Verdict & Difficulty Profile

The May/June 2024 Travel and Tourism papers (0471/11 and 0471/21) present a moderate but highly engaging challenge for students. While Paper 1 provides straightforward access to marks on foundational concepts like self-catering appeal and tourist motivations, Paper 2 demands a more sophisticated analytical approach. The integration of real-world scenarios—including Türkiye's PESTLE analysis and Sri Lanka's tourism policy—highlights a shift towards practical destination management and sustainable practices over pure rote memorisation.

Where the Marks are Won

Success in this assessment is dictated by a candidate's ability to navigate the command word hierarchy. High-performing students scored heavily on 6-mark and 9-mark evaluation tasks by moving beyond simple lists (Level 1) into cause-and-effect analysis (Level 2), and concluding with a justified recommendation or comprehensive judgement (Level 3). Clearly structuring answers with connectors like 'this means that...' or 'consequently...' guarantees high-tier marks.

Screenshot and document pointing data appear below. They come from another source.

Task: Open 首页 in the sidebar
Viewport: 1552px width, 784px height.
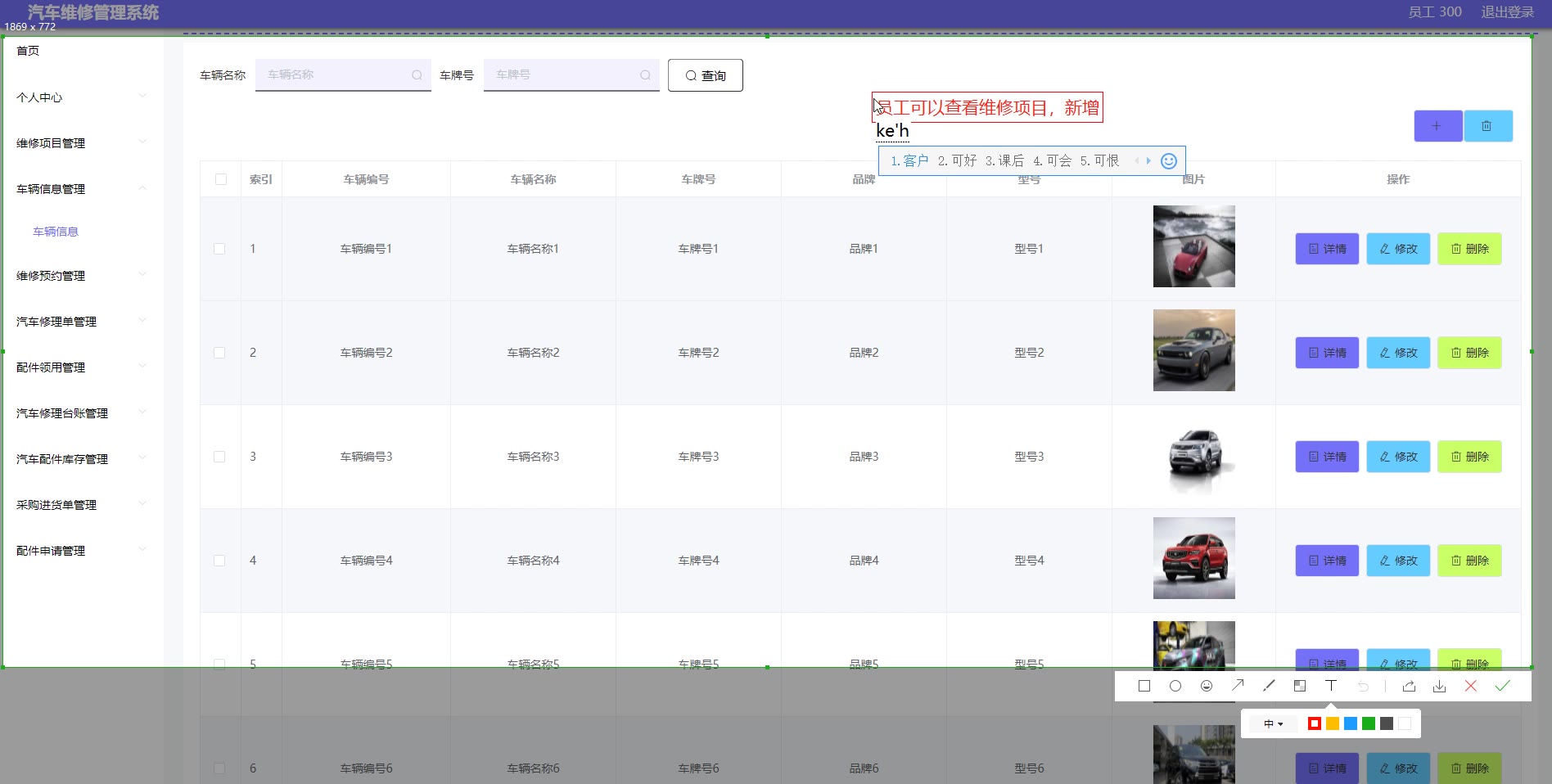Action: click(x=28, y=51)

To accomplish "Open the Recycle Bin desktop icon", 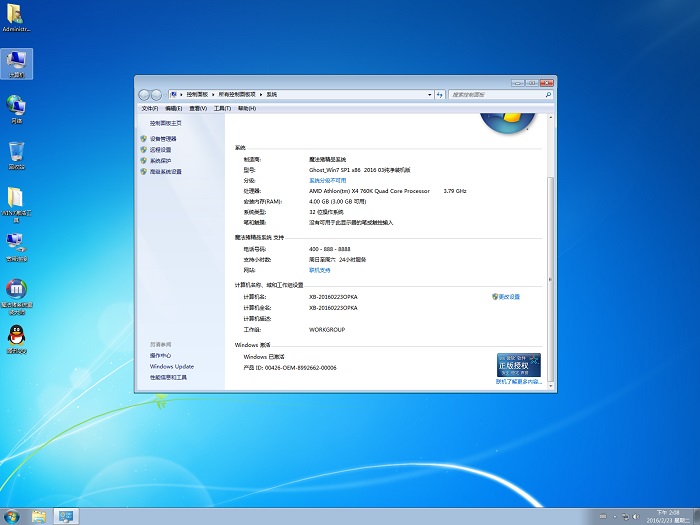I will click(x=16, y=153).
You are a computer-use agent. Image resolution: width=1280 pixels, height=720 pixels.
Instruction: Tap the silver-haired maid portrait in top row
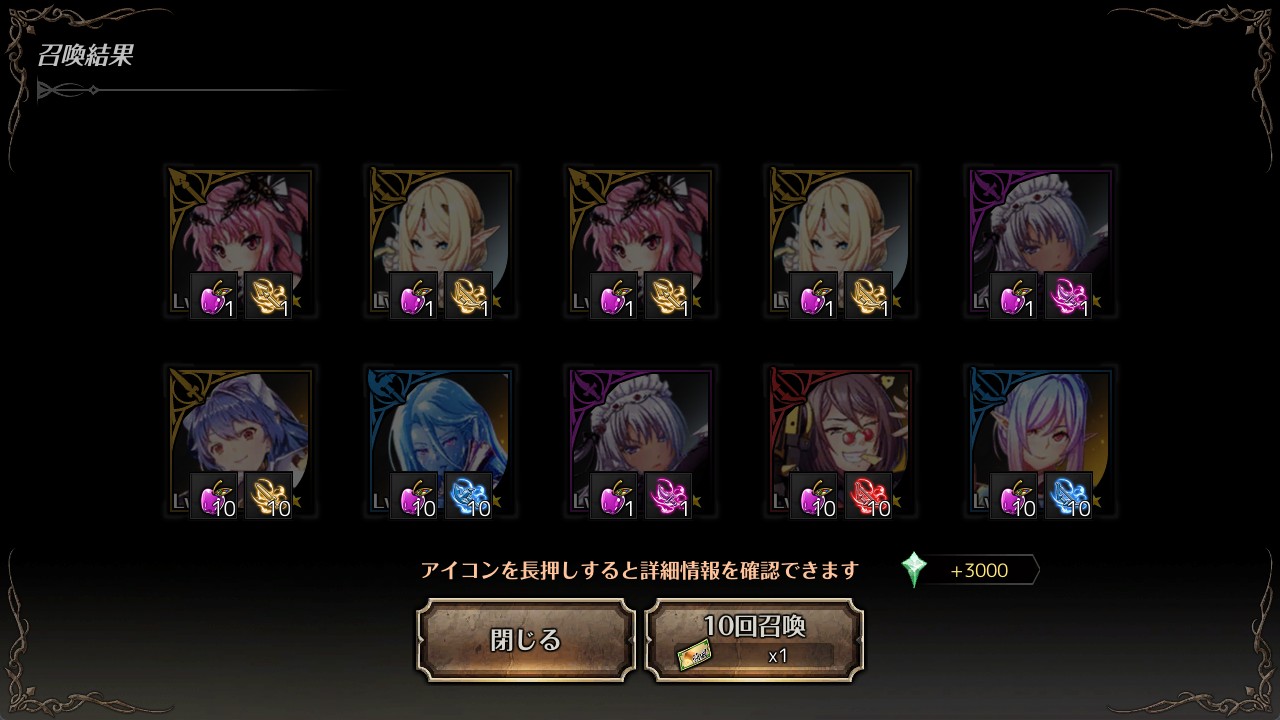point(1040,241)
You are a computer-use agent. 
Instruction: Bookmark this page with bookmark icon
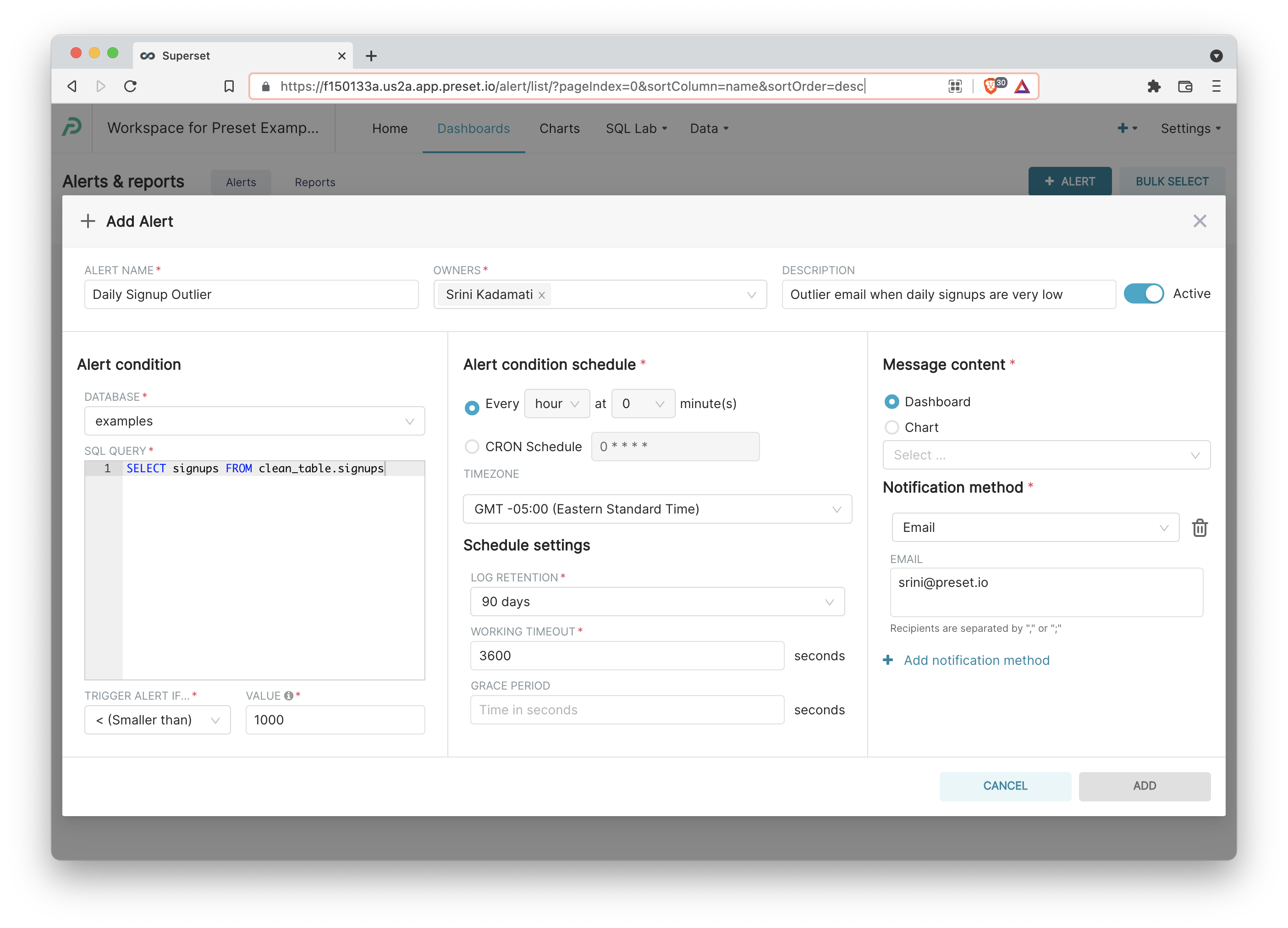point(229,86)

Examiner Pitfalls to Avoid

  • Generic Environmental Clichés: Avoid giving non-specific answers like 'recycling more' when asked about sustainable tourism. Focus instead on sector-specific solutions, such as 'using low-carbon emission transport' or 'offering paperless e-brochures'.
  • Mirror-Image Repetitions: Candidates often lose marks by stating a point and its direct negative as two separate answers (e.g., 'creates jobs' and 'reduces unemployment'). Only one mark is awarded for this.
  • Confusing Core Concepts: There was noticeable confusion regarding 'dynamic packaging'. Ensure you know it refers to customized itineraries built directly by the customer or agent, rather than pre-arranged tour operator packages.

Strategic Preparation Tips

To excel in future sets, candidates must practice applying PESTLE factors directly to destination management decisions rather than simply listing definitions. Building mock marketing mixes (the 4 Ps) for localized communities will also build vital confidence for Paper 2's marketing application questions. Ensure you are familiar with the various roles of NTOs and how they interact with private sectors.

Future Predictions

With sustainability and marketing strategies now standard pillars of the syllabus, the next series is highly predicted to explore customer service feedback mechanisms and the socio-cultural impacts on host communities in greater depth. These underrepresented areas represent prime targets for high-tariff evaluation questions in upcoming sessions.